What to produce:
In this exercise, every entry is to be transcribed exactly as written.

Material supplied:
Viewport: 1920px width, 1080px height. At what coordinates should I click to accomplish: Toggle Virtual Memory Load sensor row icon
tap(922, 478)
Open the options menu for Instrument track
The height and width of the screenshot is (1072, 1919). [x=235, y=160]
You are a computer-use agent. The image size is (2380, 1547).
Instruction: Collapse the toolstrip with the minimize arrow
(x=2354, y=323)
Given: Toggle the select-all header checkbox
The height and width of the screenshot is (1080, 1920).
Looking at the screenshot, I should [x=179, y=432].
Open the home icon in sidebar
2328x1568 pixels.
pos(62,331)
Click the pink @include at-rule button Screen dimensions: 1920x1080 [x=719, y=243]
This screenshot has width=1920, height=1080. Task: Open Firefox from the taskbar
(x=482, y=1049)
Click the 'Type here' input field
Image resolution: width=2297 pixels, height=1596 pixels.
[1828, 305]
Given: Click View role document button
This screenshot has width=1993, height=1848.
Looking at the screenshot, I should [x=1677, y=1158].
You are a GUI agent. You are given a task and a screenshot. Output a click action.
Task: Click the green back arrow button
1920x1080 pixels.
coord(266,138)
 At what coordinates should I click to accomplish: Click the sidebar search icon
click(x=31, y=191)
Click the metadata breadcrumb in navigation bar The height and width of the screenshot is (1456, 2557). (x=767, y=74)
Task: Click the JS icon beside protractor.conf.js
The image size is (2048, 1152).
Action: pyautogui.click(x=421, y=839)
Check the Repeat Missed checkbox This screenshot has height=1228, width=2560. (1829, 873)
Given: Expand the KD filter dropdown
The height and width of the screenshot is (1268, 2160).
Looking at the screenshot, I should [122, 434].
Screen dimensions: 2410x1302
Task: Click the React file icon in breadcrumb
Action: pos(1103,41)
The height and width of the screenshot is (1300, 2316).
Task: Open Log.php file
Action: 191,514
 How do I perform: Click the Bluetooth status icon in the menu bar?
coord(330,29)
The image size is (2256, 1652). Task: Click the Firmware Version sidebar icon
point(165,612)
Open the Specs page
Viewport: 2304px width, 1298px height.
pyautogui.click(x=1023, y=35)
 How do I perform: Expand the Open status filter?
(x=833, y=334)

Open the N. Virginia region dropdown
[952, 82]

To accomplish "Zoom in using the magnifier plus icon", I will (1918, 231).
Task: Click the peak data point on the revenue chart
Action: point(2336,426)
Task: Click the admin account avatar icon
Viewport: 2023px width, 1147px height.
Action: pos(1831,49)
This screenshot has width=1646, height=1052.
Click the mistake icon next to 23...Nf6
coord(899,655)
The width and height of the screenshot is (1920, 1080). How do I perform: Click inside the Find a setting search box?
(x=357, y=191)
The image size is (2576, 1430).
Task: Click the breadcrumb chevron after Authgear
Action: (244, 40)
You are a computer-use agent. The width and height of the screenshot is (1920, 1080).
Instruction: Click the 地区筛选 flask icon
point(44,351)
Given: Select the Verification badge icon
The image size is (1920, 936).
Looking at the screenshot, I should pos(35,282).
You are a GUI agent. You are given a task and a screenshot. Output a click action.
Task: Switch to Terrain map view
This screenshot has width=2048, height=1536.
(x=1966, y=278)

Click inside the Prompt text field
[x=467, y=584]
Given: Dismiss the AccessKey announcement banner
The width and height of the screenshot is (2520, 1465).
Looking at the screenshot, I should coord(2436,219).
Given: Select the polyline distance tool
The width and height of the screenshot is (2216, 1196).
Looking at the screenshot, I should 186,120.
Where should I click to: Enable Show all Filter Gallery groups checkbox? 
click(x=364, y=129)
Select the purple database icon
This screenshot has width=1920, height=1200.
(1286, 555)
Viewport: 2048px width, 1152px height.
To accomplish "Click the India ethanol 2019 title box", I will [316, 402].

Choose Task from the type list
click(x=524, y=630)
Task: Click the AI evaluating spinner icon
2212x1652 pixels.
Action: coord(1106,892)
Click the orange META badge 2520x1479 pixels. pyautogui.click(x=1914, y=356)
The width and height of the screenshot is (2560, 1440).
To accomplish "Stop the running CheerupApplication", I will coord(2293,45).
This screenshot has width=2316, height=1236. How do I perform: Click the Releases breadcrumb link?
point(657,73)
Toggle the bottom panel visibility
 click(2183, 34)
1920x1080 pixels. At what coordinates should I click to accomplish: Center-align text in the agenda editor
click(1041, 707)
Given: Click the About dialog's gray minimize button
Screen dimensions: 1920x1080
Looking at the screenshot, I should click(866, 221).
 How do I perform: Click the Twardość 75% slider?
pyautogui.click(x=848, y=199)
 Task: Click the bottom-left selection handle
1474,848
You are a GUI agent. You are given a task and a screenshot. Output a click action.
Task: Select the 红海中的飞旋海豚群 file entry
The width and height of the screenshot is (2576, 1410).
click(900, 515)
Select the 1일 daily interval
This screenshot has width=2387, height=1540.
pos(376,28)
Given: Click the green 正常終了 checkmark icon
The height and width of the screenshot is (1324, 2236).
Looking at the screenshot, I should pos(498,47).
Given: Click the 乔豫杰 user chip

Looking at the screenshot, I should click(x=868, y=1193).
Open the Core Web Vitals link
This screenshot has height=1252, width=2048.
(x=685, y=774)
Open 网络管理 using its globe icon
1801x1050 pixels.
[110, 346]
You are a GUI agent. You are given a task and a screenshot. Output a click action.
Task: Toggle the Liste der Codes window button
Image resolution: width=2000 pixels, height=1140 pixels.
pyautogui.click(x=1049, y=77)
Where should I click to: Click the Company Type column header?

Result for this task:
Viewport: 1920px width, 1080px height. At what coordinates should I click to accomplish: Toggle Virtual Memory Load sensor row icon
tap(922, 478)
Open the options menu for Instrument track
The height and width of the screenshot is (1072, 1919). [x=235, y=160]
You are a computer-use agent. The image size is (2380, 1547).
Instruction: Collapse the toolstrip with the minimize arrow
(x=2354, y=323)
Given: Toggle the select-all header checkbox
The height and width of the screenshot is (1080, 1920).
Looking at the screenshot, I should [x=179, y=432].
Open the home icon in sidebar
2328x1568 pixels.
pos(62,331)
Click the pink @include at-rule button Screen dimensions: 1920x1080 [x=719, y=243]
This screenshot has width=1920, height=1080. Task: Open Firefox from the taskbar
(x=482, y=1049)
Click the 'Type here' input field
Image resolution: width=2297 pixels, height=1596 pixels.
[1828, 305]
Given: Click View role document button
This screenshot has width=1993, height=1848.
Looking at the screenshot, I should [x=1677, y=1158].
You are a GUI agent. You are given a task and a screenshot. Output a click action.
Task: Click the green back arrow button
1920x1080 pixels.
coord(266,138)
 At what coordinates should I click to accomplish: Click the sidebar search icon
click(x=31, y=191)
Click the metadata breadcrumb in navigation bar The height and width of the screenshot is (1456, 2557). (x=767, y=74)
Task: Click the JS icon beside protractor.conf.js
The image size is (2048, 1152).
Action: pyautogui.click(x=421, y=839)
Check the Repeat Missed checkbox This screenshot has height=1228, width=2560. (1829, 873)
Given: Expand the KD filter dropdown
The height and width of the screenshot is (1268, 2160).
Looking at the screenshot, I should [122, 434].
Screen dimensions: 2410x1302
Task: Click the React file icon in breadcrumb
Action: pos(1103,41)
The height and width of the screenshot is (1300, 2316).
Task: Open Log.php file
Action: 191,514
 How do I perform: Click the Bluetooth status icon in the menu bar?
coord(330,29)
The image size is (2256, 1652). Task: Click the Firmware Version sidebar icon
point(165,612)
Open the Specs page
Viewport: 2304px width, 1298px height.
pyautogui.click(x=1023, y=35)
 How do I perform: Expand the Open status filter?
(x=833, y=334)

Open the N. Virginia region dropdown
[952, 82]

To accomplish "Zoom in using the magnifier plus icon", I will (1918, 231).
Task: Click the peak data point on the revenue chart
Action: point(2336,426)
Task: Click the admin account avatar icon
Viewport: 2023px width, 1147px height.
Action: pos(1831,49)
This screenshot has width=1646, height=1052.
Click the mistake icon next to 23...Nf6
coord(899,655)
The width and height of the screenshot is (1920, 1080). How do I perform: Click inside the Find a setting search box?
(x=357, y=191)
The image size is (2576, 1430).
Task: Click the breadcrumb chevron after Authgear
Action: (244, 40)
You are a computer-use agent. The width and height of the screenshot is (1920, 1080).
Instruction: Click the 地区筛选 flask icon
point(44,351)
Given: Select the Verification badge icon
The image size is (1920, 936).
Looking at the screenshot, I should pos(35,282).
You are a GUI agent. You are given a task and a screenshot. Output a click action.
Task: Switch to Terrain map view
This screenshot has width=2048, height=1536.
(x=1966, y=278)

Click inside the Prompt text field
[x=467, y=584]
Given: Dismiss the AccessKey announcement banner
The width and height of the screenshot is (2520, 1465).
Looking at the screenshot, I should coord(2436,219).
Given: Select the polyline distance tool
The width and height of the screenshot is (2216, 1196).
Looking at the screenshot, I should 186,120.
Where should I click to: Enable Show all Filter Gallery groups checkbox? 
click(x=364, y=129)
Select the purple database icon
This screenshot has width=1920, height=1200.
(1286, 555)
Viewport: 2048px width, 1152px height.
To accomplish "Click the India ethanol 2019 title box", I will [316, 402].

Choose Task from the type list
click(x=524, y=630)
Task: Click the AI evaluating spinner icon
2212x1652 pixels.
Action: coord(1106,892)
Click the orange META badge 2520x1479 pixels. pyautogui.click(x=1914, y=356)
The width and height of the screenshot is (2560, 1440).
To accomplish "Stop the running CheerupApplication", I will coord(2293,45).
This screenshot has width=2316, height=1236. How do I perform: Click the Releases breadcrumb link?
point(657,73)
Toggle the bottom panel visibility
 click(2183, 34)
1920x1080 pixels. At what coordinates should I click to accomplish: Center-align text in the agenda editor
click(1041, 707)
Given: Click the About dialog's gray minimize button
Screen dimensions: 1920x1080
Looking at the screenshot, I should click(866, 221).
 How do I perform: Click the Twardość 75% slider?
pyautogui.click(x=848, y=199)
 Task: Click the bottom-left selection handle
1474,848
You are a GUI agent. You are given a task and a screenshot. Output a click action.
Task: Select the 红海中的飞旋海豚群 file entry
The width and height of the screenshot is (2576, 1410).
click(900, 515)
Select the 1일 daily interval
This screenshot has width=2387, height=1540.
pos(376,28)
Given: Click the green 正常終了 checkmark icon
The height and width of the screenshot is (1324, 2236).
Looking at the screenshot, I should pos(498,47).
Given: Click the 乔豫杰 user chip

Looking at the screenshot, I should click(x=868, y=1193).
Open the Core Web Vitals link
This screenshot has height=1252, width=2048.
(x=685, y=774)
Open 网络管理 using its globe icon
1801x1050 pixels.
[110, 346]
You are a GUI agent. You are given a task and a screenshot. Output a click action.
Task: Toggle the Liste der Codes window button
Image resolution: width=2000 pixels, height=1140 pixels.
pyautogui.click(x=1049, y=77)
Where should I click to: Click the Company Type column header?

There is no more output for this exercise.